In the midst of the worsening euro zone debt crisis Spain has survived a crucial test of its ability to sell government bonds.
With the financial markets worried that the euro zone’s fourth biggest economy could be the next to need a bailout Madrid managed to find buyers for 3.3 billion euros worth of bonds on Thursday but had to pay a hefty – and unsustainable – rate of interest.
Worries about Spain going the same way as Greece, Portugal and Ireland pulled down shares in Madrid nearly four percent with those falls mirrored around Europe.
Debt expert Javier Ferrer with Ahorro Corporacion commented: “We have very big volatility, that’s for sure.
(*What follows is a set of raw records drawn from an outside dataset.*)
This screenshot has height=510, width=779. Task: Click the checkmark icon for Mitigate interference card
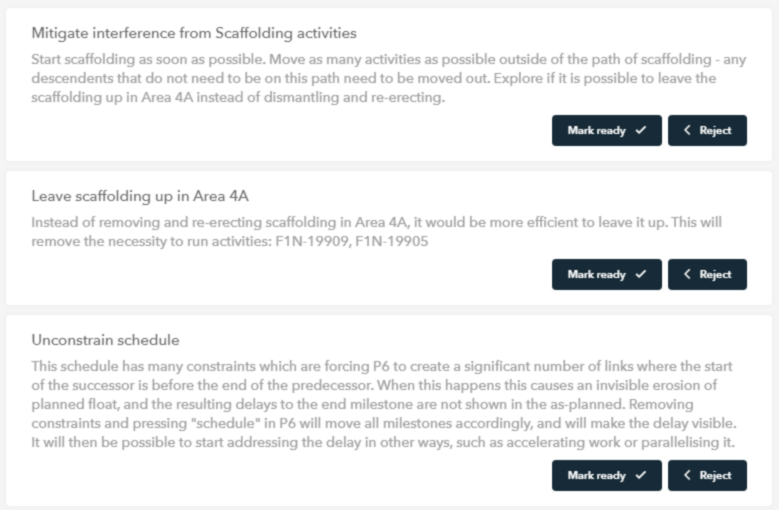pos(640,131)
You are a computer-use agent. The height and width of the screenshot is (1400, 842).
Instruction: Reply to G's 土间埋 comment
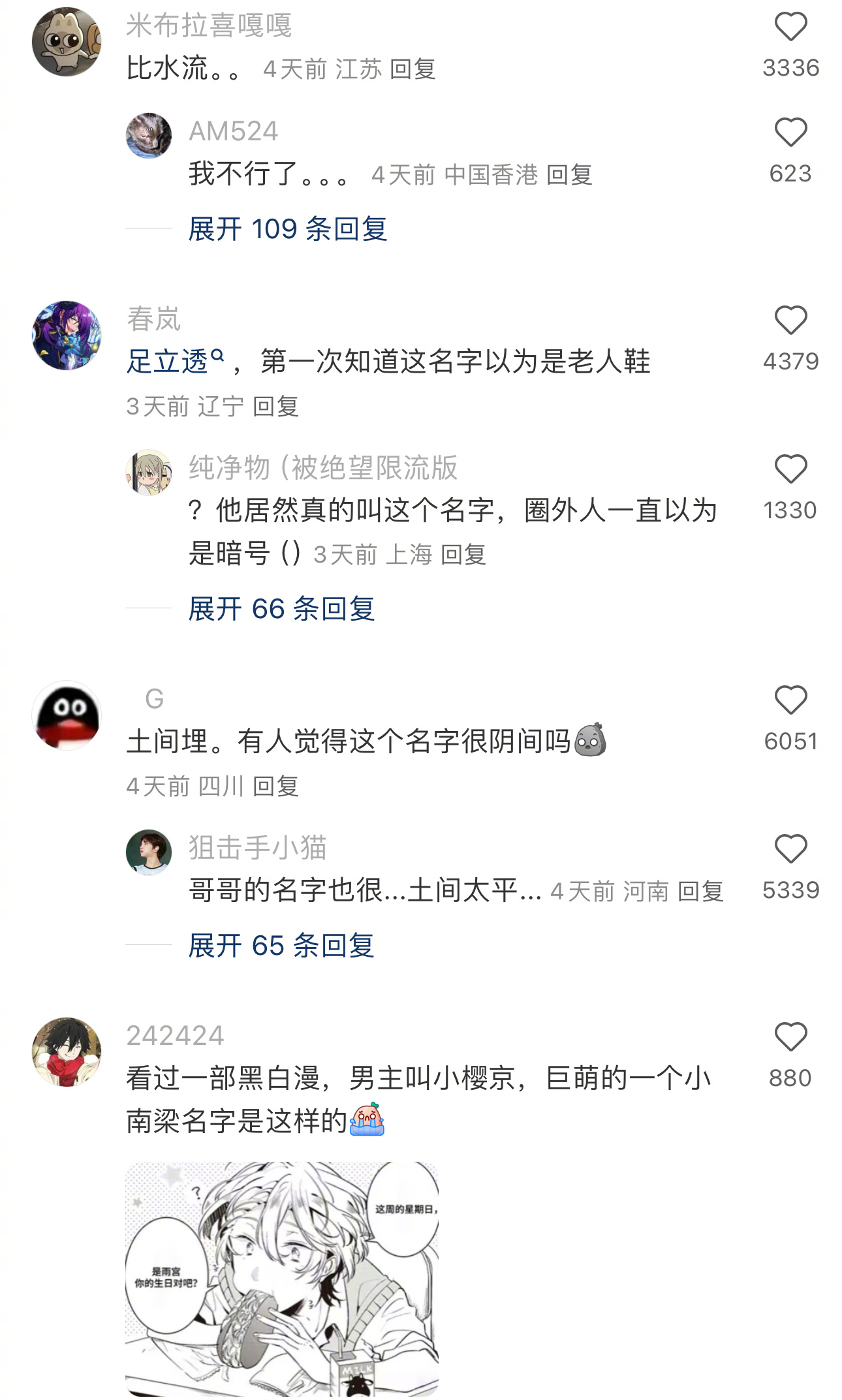click(x=275, y=786)
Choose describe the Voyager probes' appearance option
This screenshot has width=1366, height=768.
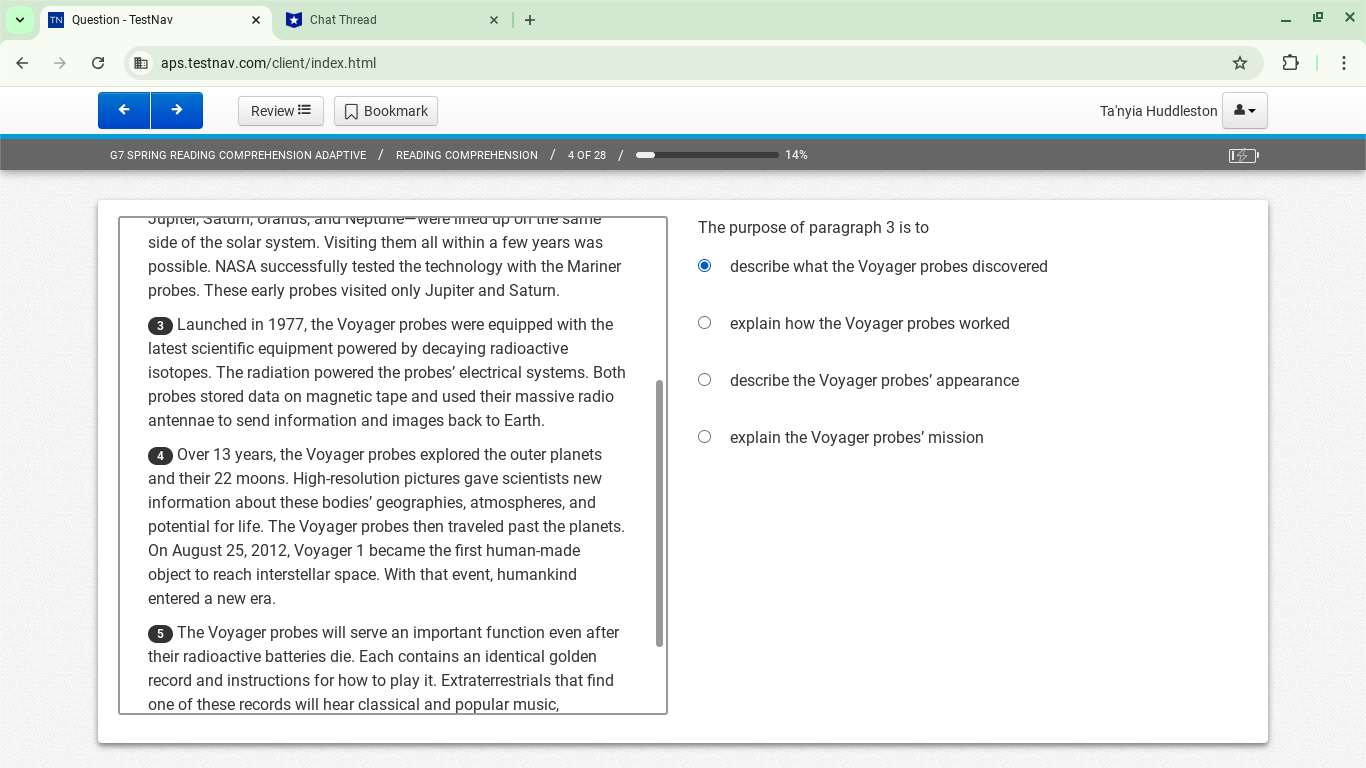point(704,379)
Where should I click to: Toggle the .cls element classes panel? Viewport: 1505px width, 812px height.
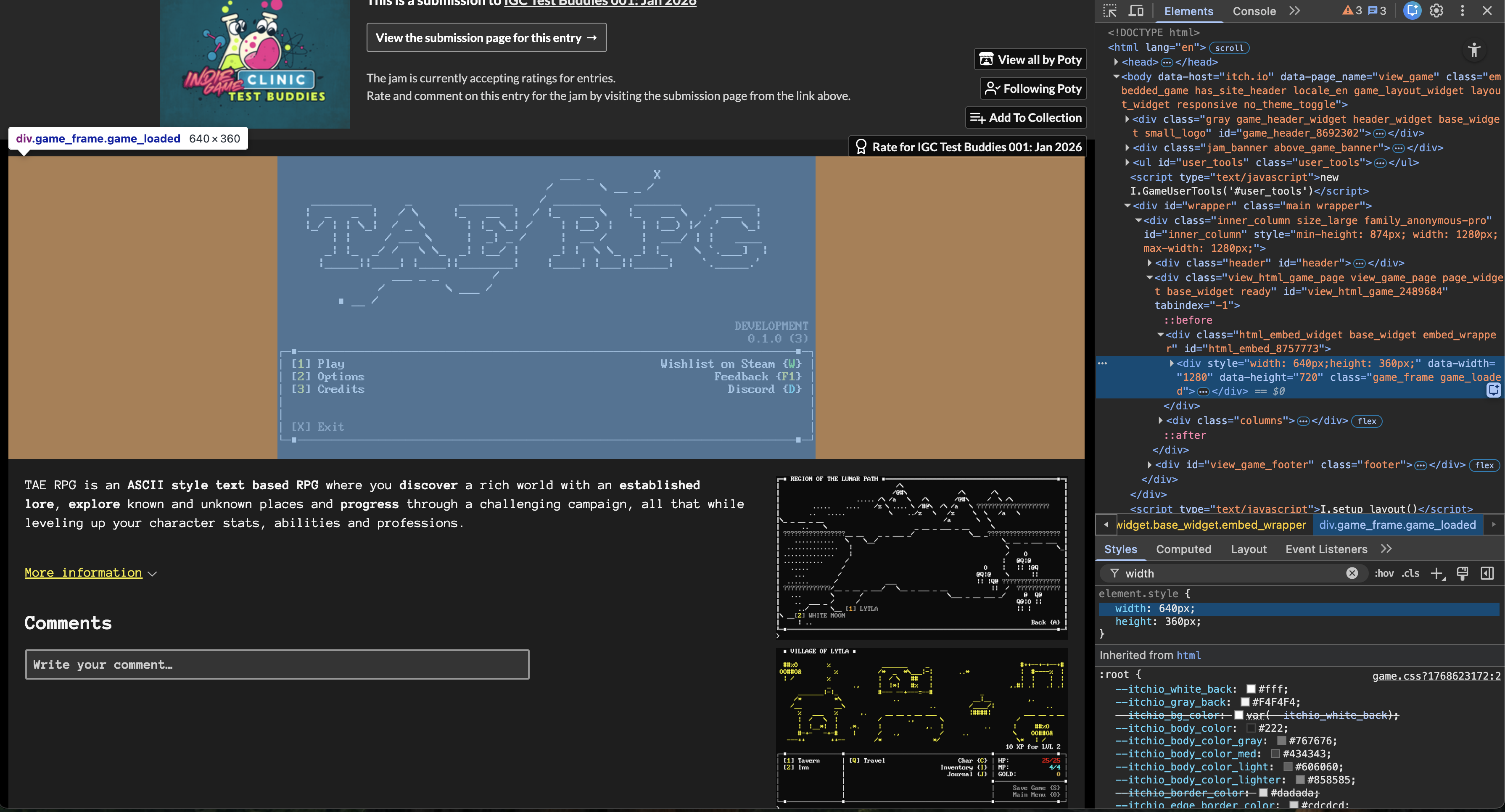coord(1410,573)
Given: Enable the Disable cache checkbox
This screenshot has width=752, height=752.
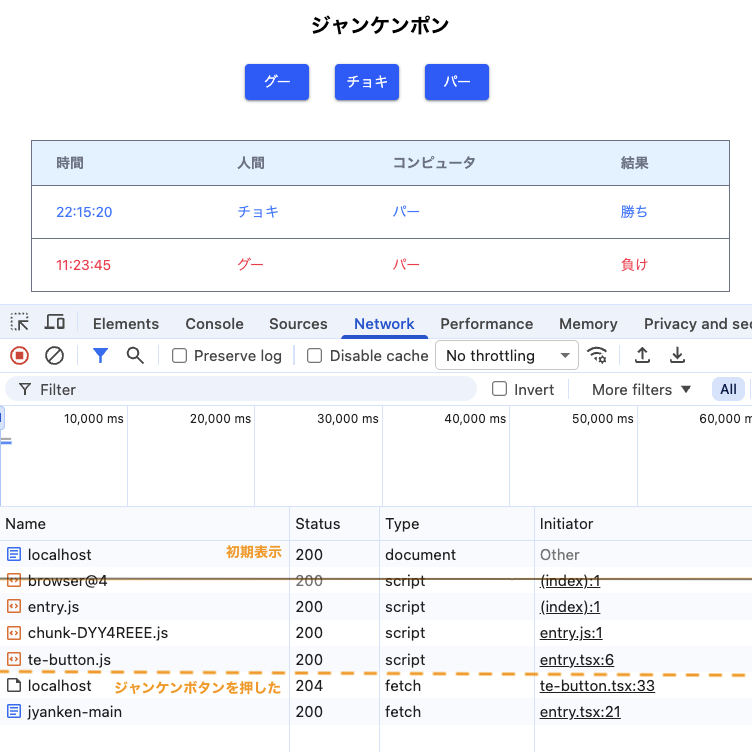Looking at the screenshot, I should pyautogui.click(x=315, y=356).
Moreover I would say that the volatility will continue, because doubts and uncertainty will continue. The situation with the US economy doesn’t help. That is provoking more instability in general.”
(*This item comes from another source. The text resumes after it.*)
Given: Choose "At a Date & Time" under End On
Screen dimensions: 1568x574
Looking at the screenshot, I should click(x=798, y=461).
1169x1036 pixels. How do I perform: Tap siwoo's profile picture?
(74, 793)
That instability is threatening to engulf Italy, the euro zone’s third largest economy, which also has huge public debt and is having to pay unsustainably high rates of interest to borrow.
On Thursday Prime Minister Silvio Berlusconi repeated assurances that Italy’s economy is solid; trying to stave off market turmoil he promised a comprehensive reform pact with unions and employers by September aimed at getting the economy to grow.
He brushed off fears about the sharp rise in Italian borrowing costs and the widening spreads between the yields on 10-year Italian bonds and their benchmark German equivalents over recent weeks.
“I don’t think the crisis will get worse,” he told reporters. “We should not be afraid about the current level of spreads because they only affect a small part of the public debt at any moment, which overall remains at the interest rates it was placed at years ago.”